[Given data — start]
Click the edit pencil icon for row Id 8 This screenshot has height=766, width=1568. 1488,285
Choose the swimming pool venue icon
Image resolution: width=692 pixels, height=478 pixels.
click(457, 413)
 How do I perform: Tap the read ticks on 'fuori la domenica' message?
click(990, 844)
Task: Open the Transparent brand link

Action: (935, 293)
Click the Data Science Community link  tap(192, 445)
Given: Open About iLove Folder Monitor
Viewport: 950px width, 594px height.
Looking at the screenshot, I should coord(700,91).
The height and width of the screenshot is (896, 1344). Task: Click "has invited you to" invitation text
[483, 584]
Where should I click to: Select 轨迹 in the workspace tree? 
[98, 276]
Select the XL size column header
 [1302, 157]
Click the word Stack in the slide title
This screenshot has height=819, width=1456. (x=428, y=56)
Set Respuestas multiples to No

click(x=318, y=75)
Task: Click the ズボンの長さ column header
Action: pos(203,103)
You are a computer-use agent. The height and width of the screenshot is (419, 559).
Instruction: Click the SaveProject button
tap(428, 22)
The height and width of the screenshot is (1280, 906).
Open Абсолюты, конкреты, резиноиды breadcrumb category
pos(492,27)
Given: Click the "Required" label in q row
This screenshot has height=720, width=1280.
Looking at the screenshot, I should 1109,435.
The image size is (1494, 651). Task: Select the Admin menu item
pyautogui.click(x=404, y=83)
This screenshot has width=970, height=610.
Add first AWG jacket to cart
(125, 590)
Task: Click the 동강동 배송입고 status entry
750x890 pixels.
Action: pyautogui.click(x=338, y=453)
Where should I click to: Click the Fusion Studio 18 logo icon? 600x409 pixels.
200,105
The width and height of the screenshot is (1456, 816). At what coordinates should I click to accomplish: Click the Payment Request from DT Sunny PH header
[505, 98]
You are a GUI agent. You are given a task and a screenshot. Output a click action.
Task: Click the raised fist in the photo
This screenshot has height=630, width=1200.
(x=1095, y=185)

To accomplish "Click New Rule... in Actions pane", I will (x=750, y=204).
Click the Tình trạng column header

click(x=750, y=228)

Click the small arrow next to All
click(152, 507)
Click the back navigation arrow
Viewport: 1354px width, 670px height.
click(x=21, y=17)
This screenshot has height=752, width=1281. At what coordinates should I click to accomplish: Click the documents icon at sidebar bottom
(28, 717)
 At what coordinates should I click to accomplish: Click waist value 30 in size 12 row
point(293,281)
[Given data — finish]
**Exercise prompt**
Filter the entries down to the lines holding the string "agent". Copy each of those lines.

**Answer space**
You are a computer-use agent. The height and width of the screenshot is (419, 559).
You are a GUI agent. You are given a task and a screenshot. Output a click action.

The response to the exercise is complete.